WRITTEN TASK 1:
Please answer these questions from the passage about Konneh below:
(a) In what year did the war end?
(b) In which city is the World Bank hub that Konneh manages?
(c) By what percentage had Liberia's GDP dropped?

SELECTION:

What is fortunate, however, is that he has never left his success to odds. He set up schools for refugee children, which brought him to the attention of the International Rescue Committee, who helped him go to study on a scholarship in America. When war ended in 2003, he returned from the US to his country to manage its economic rejuvenation, as Minister of Finance. In Liberian public service for ten years, he dealt with the Ebola crisis, a crash in global commodity prices and an attempt by the Liberian legislature to imprison him.

His previous experience hence makes his new job managing the World Bank’s Fragility, Conflict and Violence (FCV) Hub in Nairobi seem like a walk in the park. I spoke to Konneh just after he finished a conference in the Blavatnik School of Government, on global fragility. It featured experts from all over the world, discussing problems faced by states recovering from conflict, and how to stop them relapsing.

Konneh sees his work in Nairobi very much as part of an international political picture, “today we have more countries on the fragility list than there were in 2006, you have more refugees now than there were in 2000; we need to ask what is going on.”

His leadership has a clear goal; to bring the World Bank back to grassroots level, to the people it serves. “My vision for the hub is to bring the World Bank closer to the clients, to reduce the time from initial commitment in the boardroom in Washington to results on the ground. We will have to engage, we will have to be there with our colleagues who are managing the country.”

Fragile states is Konneh’s new currency, and he works as much as a political strategist as an economist: “when a country is classified as fragile it speaks to the inability of the government to deliver basic services to the people, to provide fair and adequate security, to provide the space for equitable justice and rule of law.”

A textbook case of fragile statehood, then, was the Liberia he returned to after 14 years of bloody civil war. The control exerted by central government was flimsy. The GDP had dropped by 90%, electricity and running water were non existent. Mr Konneh had his work cut out.

EXTRACTED MATERIAL:

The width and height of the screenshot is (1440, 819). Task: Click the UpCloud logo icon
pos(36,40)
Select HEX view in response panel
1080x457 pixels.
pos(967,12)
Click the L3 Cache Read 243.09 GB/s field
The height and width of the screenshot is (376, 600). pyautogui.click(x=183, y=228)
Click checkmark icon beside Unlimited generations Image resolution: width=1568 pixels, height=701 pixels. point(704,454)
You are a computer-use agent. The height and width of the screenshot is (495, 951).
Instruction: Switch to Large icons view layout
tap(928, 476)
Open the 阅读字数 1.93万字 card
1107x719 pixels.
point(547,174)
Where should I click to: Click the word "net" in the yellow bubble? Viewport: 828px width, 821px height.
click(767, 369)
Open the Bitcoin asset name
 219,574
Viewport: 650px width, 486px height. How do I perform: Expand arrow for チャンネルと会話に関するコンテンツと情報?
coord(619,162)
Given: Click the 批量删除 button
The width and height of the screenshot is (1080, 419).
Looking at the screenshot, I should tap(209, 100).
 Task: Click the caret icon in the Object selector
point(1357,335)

WRITTEN TASK 2: Show each line of the listing above that contains the string "Viewport".

FULL OUTPUT 1:
(a) 2003
(b) Nairobi
(c) 90%

FULL OUTPUT 2:
Where should I click to: Click the word "net" in the yellow bubble? Viewport: 828px width, 821px height.
Viewport: 650px width, 486px height. How do I perform: Expand arrow for チャンネルと会話に関するコンテンツと情報?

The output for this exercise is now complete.